Task details :: Could you please reproduce all the records below exactly, leaving out the images?
*** Extracted material Section Begins ***
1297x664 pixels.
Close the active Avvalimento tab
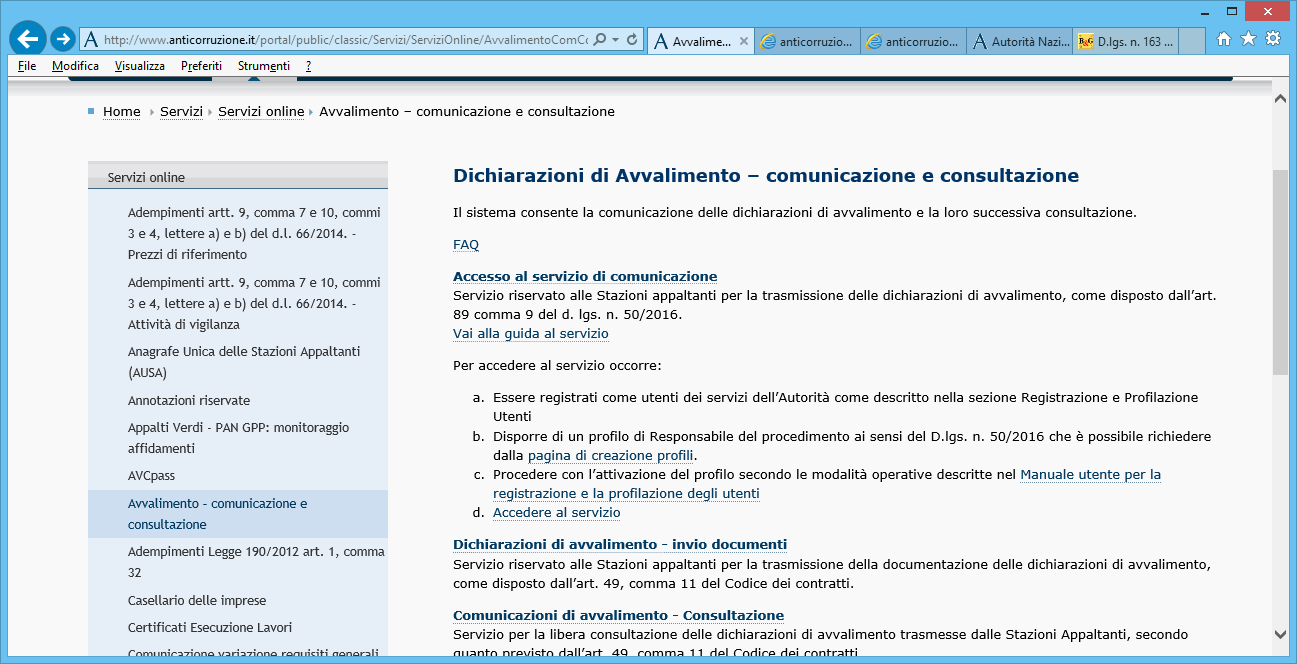(x=742, y=42)
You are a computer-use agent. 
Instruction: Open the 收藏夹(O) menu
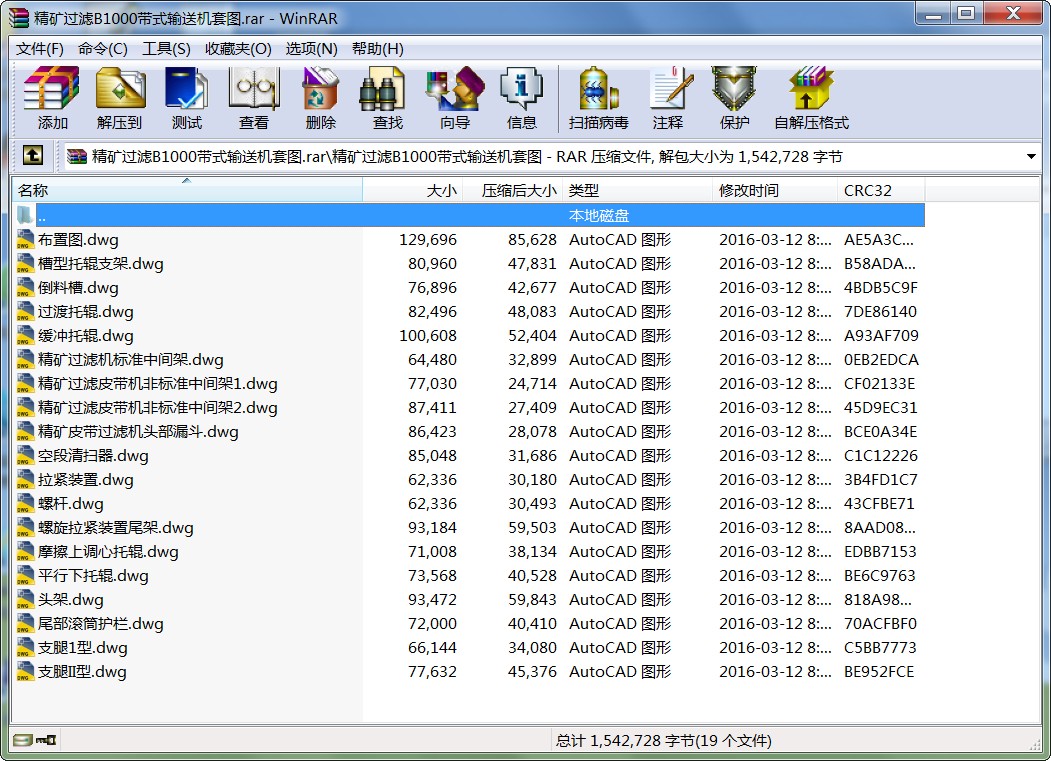pos(238,49)
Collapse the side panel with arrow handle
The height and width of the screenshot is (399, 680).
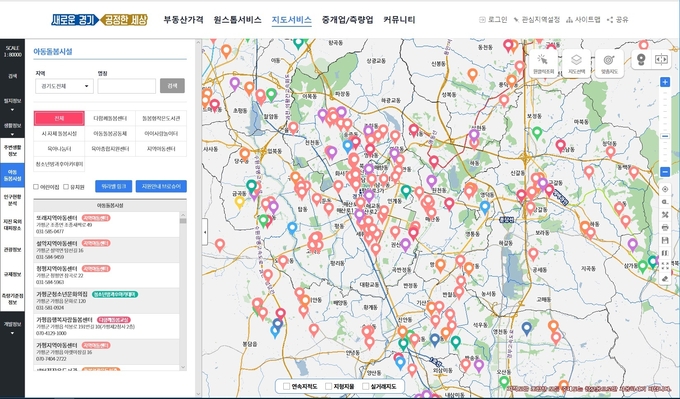(205, 232)
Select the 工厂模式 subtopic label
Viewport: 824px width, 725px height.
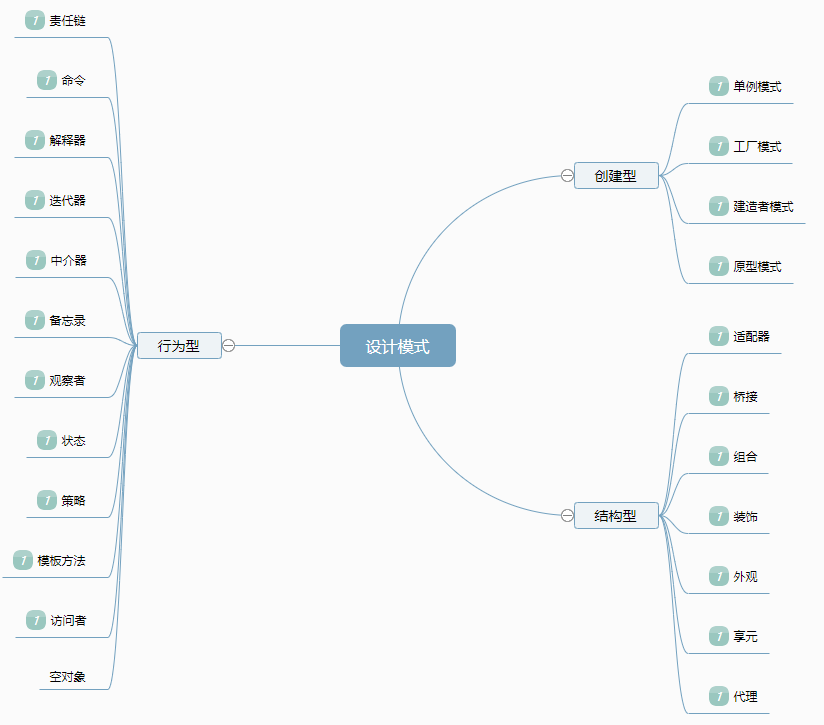tap(757, 147)
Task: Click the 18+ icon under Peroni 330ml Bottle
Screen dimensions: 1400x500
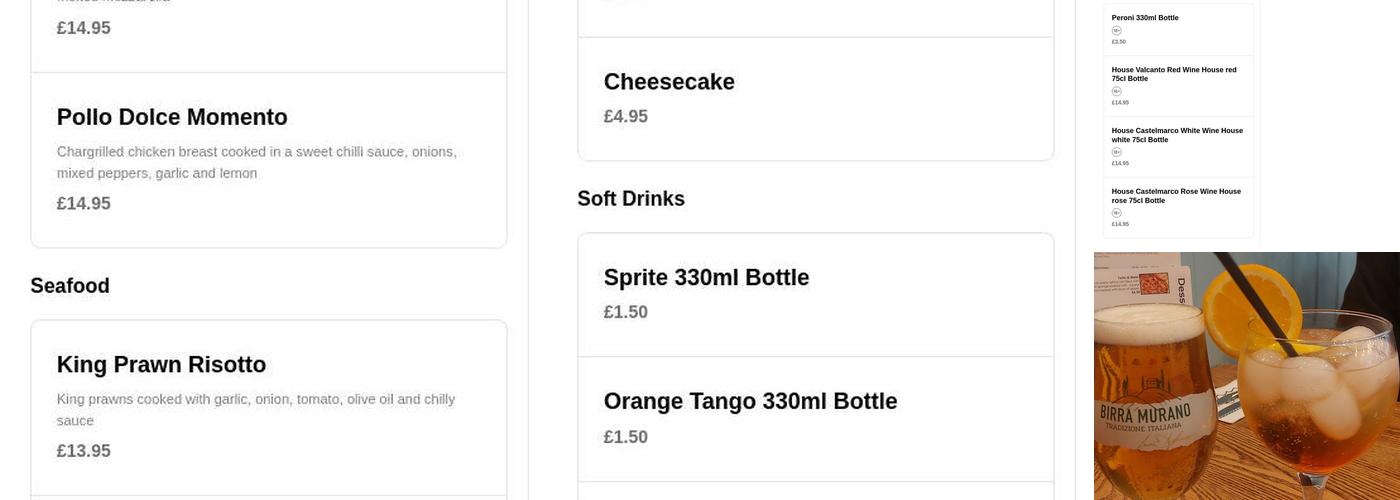Action: coord(1117,31)
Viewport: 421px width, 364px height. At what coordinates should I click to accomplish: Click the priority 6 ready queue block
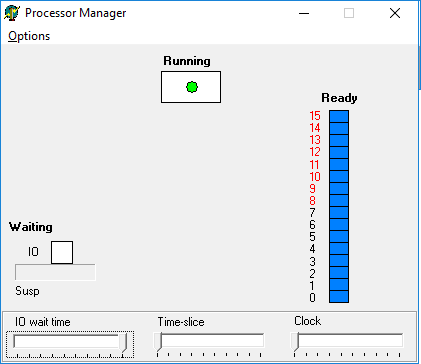pyautogui.click(x=339, y=225)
*** Extracted material Section Ends ***
Finished task ::
1297x664 pixels.
Close the active Avvalimento tab
(x=742, y=42)
You are a computer-use agent. 
Instruction: Open the 收藏夹(O) menu
pos(238,49)
Collapse the side panel with arrow handle
The height and width of the screenshot is (399, 680).
(205, 232)
Select the 工厂模式 subtopic label
Viewport: 824px width, 725px height.
tap(757, 147)
Task: Click the 18+ icon under Peroni 330ml Bottle
Screen dimensions: 1400x500
Action: coord(1117,31)
Viewport: 421px width, 364px height. At what coordinates should I click to accomplish: Click the priority 6 ready queue block
pyautogui.click(x=339, y=225)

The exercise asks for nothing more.